- **GOAL**
Copy out word for word the stretch of the records from the line containing "Screen dimensions: 800x518" through the end of the records, leaving the pictures out.

- **Data on locating visible targets**
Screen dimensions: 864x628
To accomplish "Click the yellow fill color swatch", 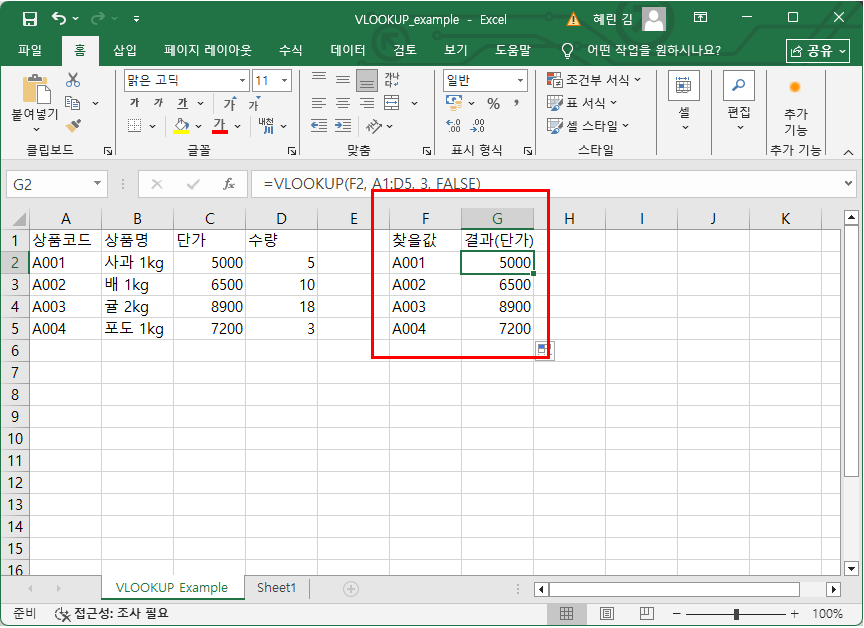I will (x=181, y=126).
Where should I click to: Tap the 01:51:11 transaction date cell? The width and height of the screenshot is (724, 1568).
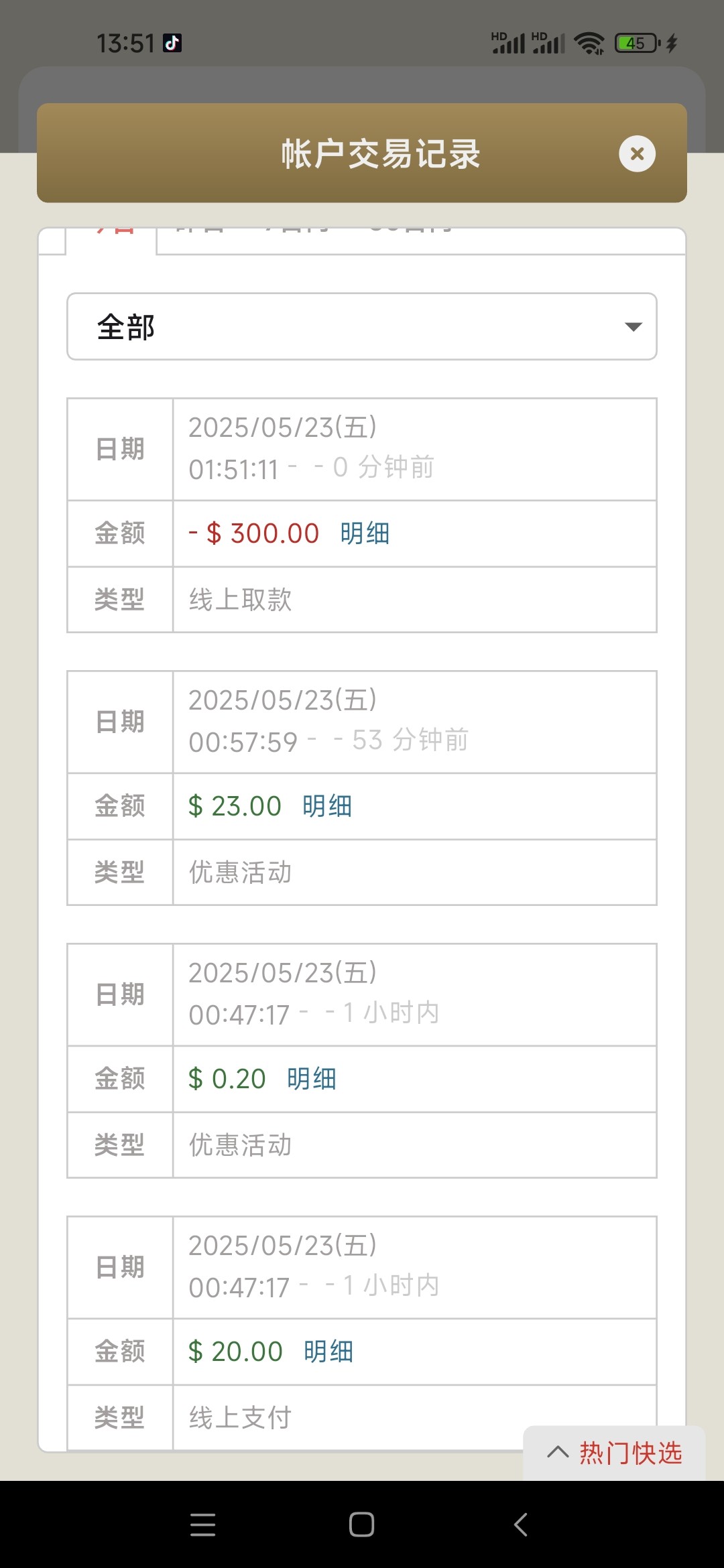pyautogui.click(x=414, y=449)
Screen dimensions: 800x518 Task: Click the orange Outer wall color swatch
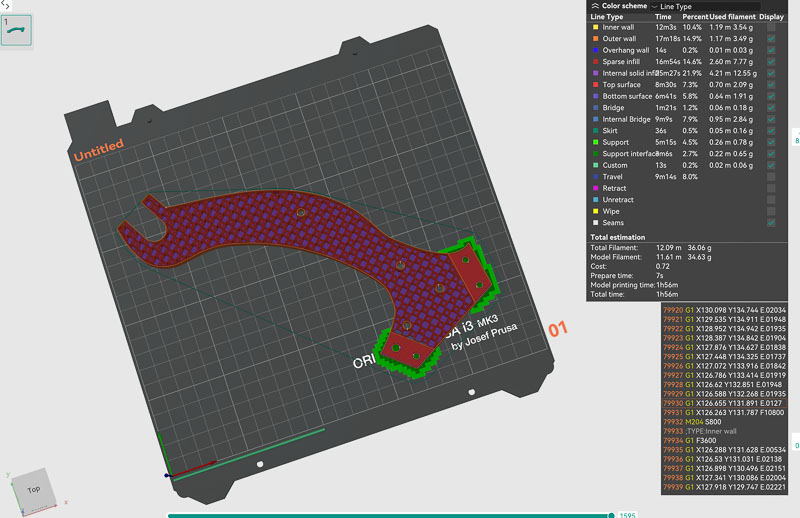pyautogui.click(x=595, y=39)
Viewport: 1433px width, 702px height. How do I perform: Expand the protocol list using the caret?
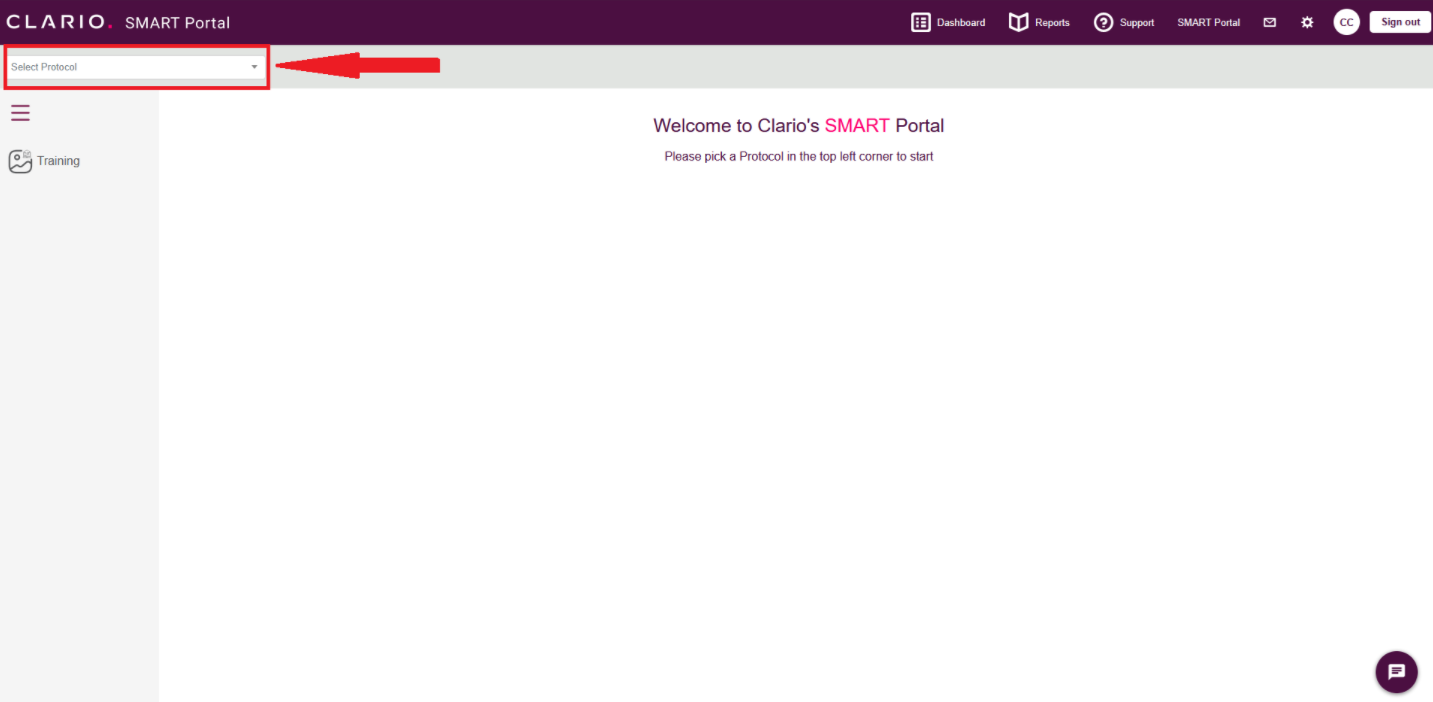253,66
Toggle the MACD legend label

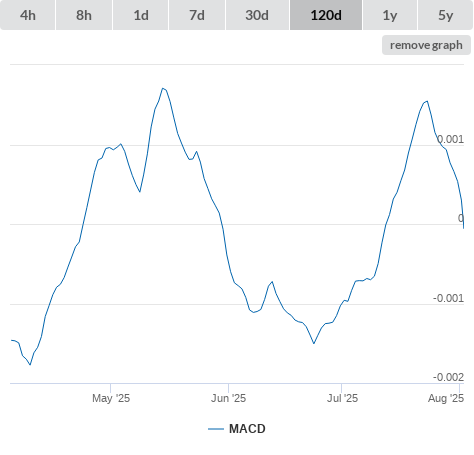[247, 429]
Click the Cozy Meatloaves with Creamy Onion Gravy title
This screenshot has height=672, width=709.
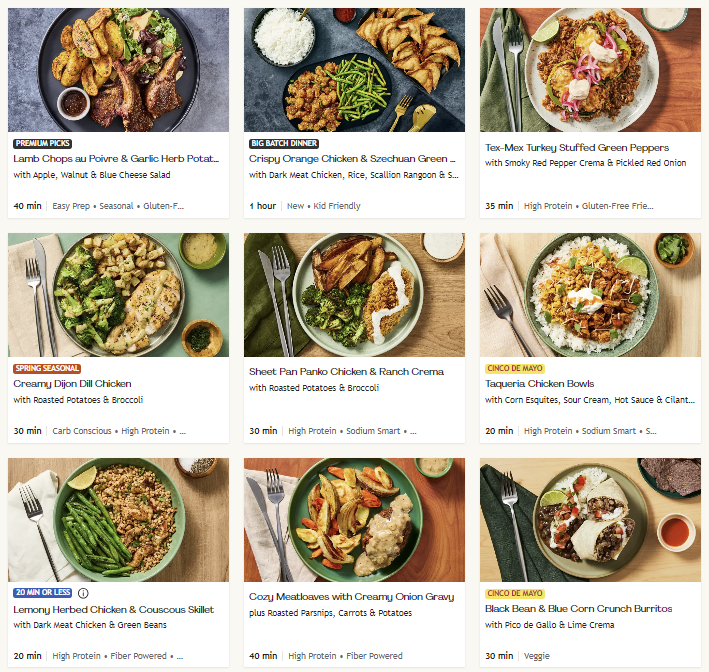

- **RESPONSE TO THIS EXERCISE**
Screen dimensions: 800x518 Task: Click the orange Outer wall color swatch
pyautogui.click(x=595, y=39)
Viewport: 1433px width, 702px height. How do I perform: Expand the protocol list using the caret?
253,66
Toggle the MACD legend label

[247, 429]
Click the Cozy Meatloaves with Creamy Onion Gravy title
This screenshot has height=672, width=709.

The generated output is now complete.